Just checking! I haven't heard it before so.....
This question has been asked several times now - seems worth adding to the FAQ section.
PetrolDave said:
This question has been asked several times now - seems worth adding to the FAQ section.
Good idea - done...
Is there a way to fix this because i'm pretty sure this is why my battery is being drained if I don't run the car in a few days.
cobidawg said:
Is there a way to fix this because i'm pretty sure this is why my battery is being drained if I don't run the car in a few days.
The hissing should only occur until the RNS-E shuts down completely, which should happen after about 30 minutes after locking the car. Maybe you can measure the voltage at the remote wire at your amp and confirm it's going off after the RNS-E shut down completely?
I just found that I am experiencing this hissing problem as well. All my speakers huummm after shutting down the RNS-E

So, do we have any proof that after 30 minutes this drain on the battery is really stopping?

Or is the fact that it is suppose to stop after 30 minutes just a theory?

» **Stored data**:
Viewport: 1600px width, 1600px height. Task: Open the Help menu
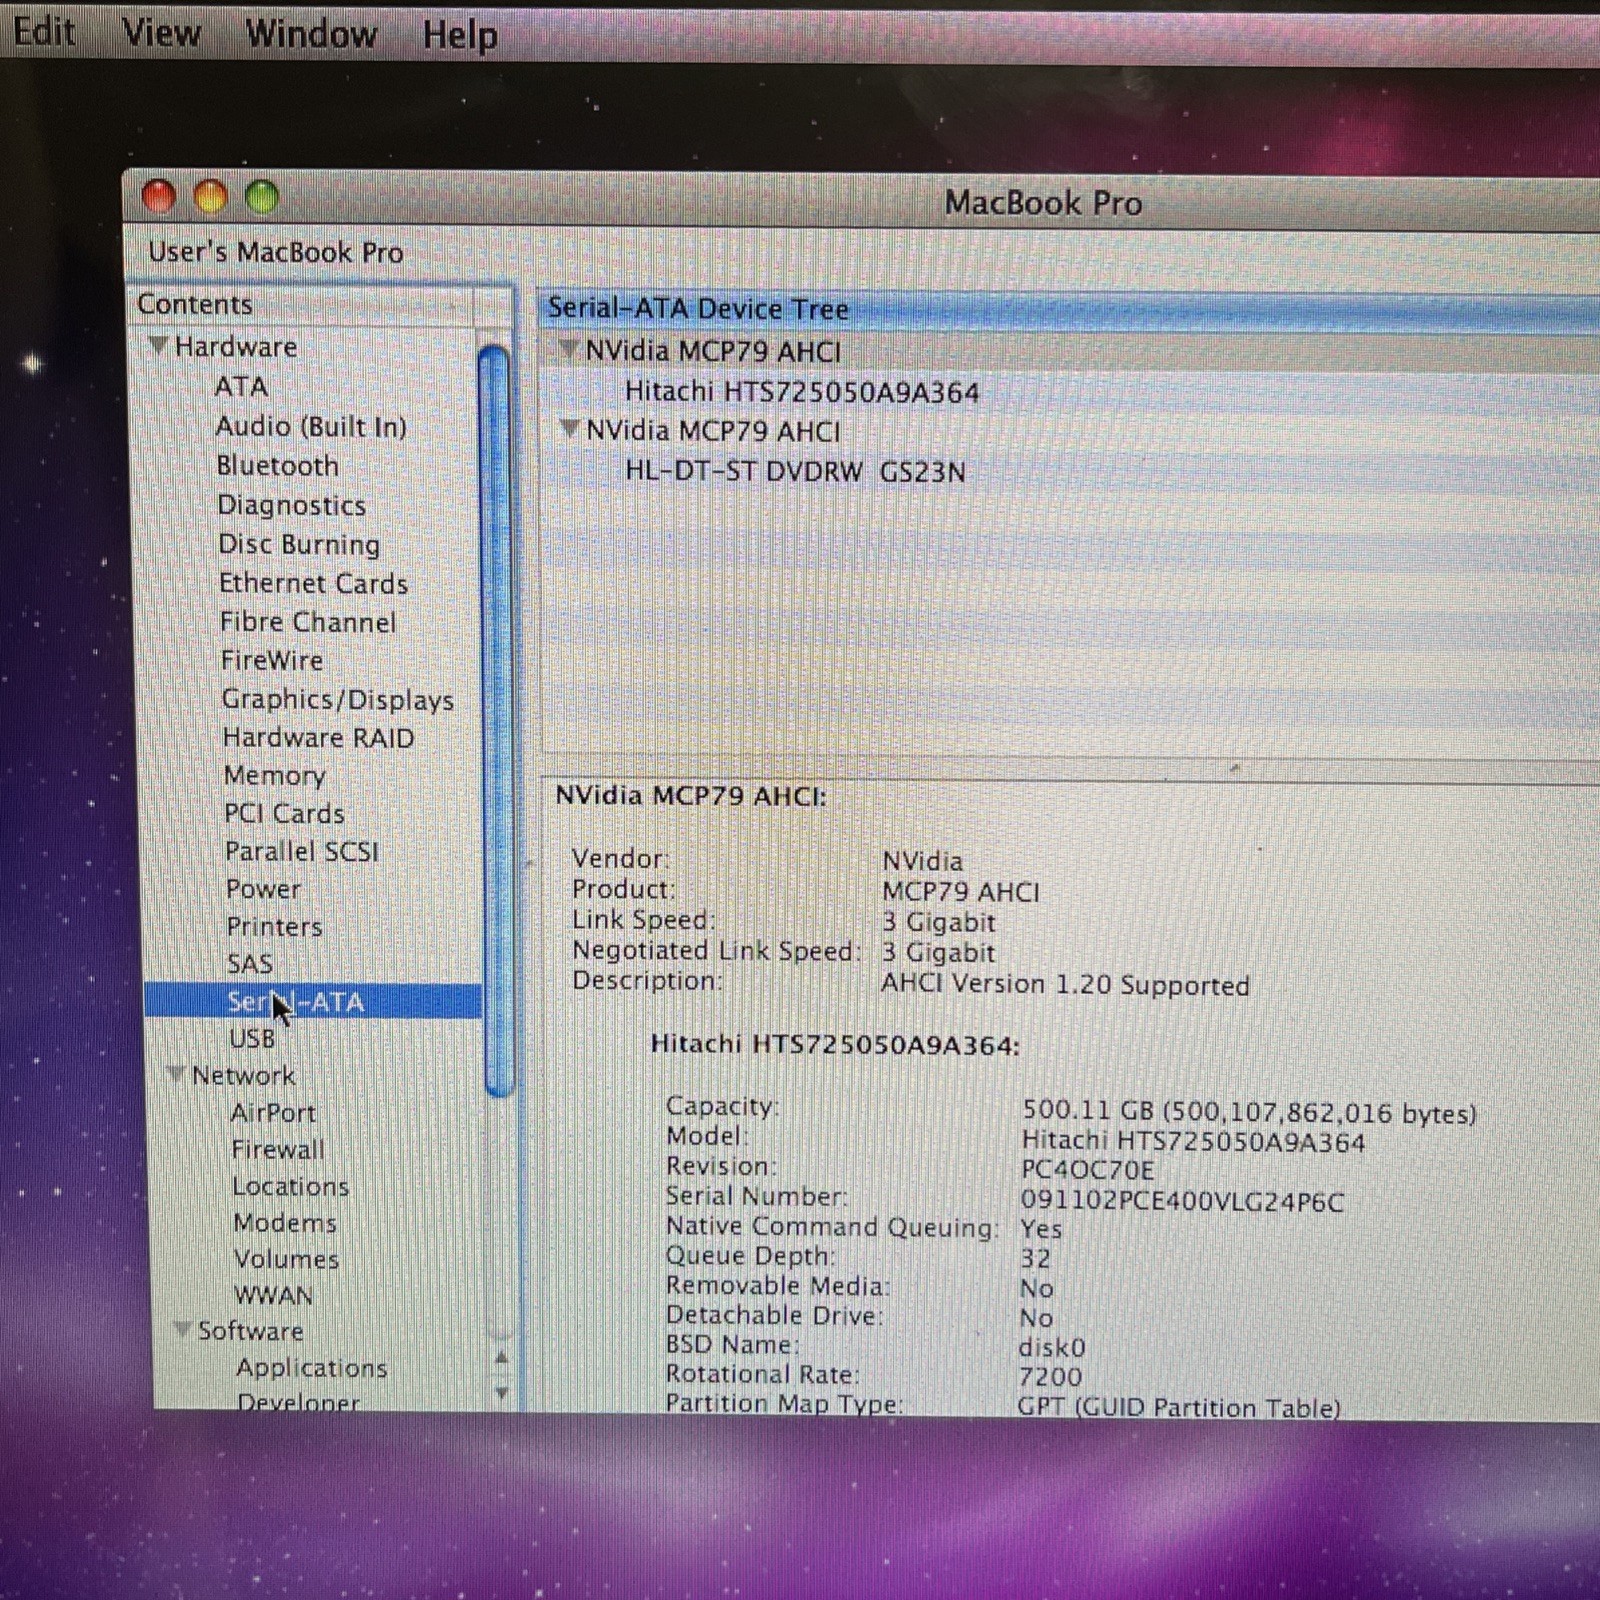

» **Exercise brief**:
Repeat the part of the forum thread on RNS-E hissing from "The hissing should" up to and including "shut down completely?". The listing isn't needed here.

» **Task answer**:
The hissing should only occur until the RNS-E shuts down completely, which should happen after about 30 minutes after locking the car. Maybe you can measure the voltage at the remote wire at your amp and confirm it's going off after the RNS-E shut down completely?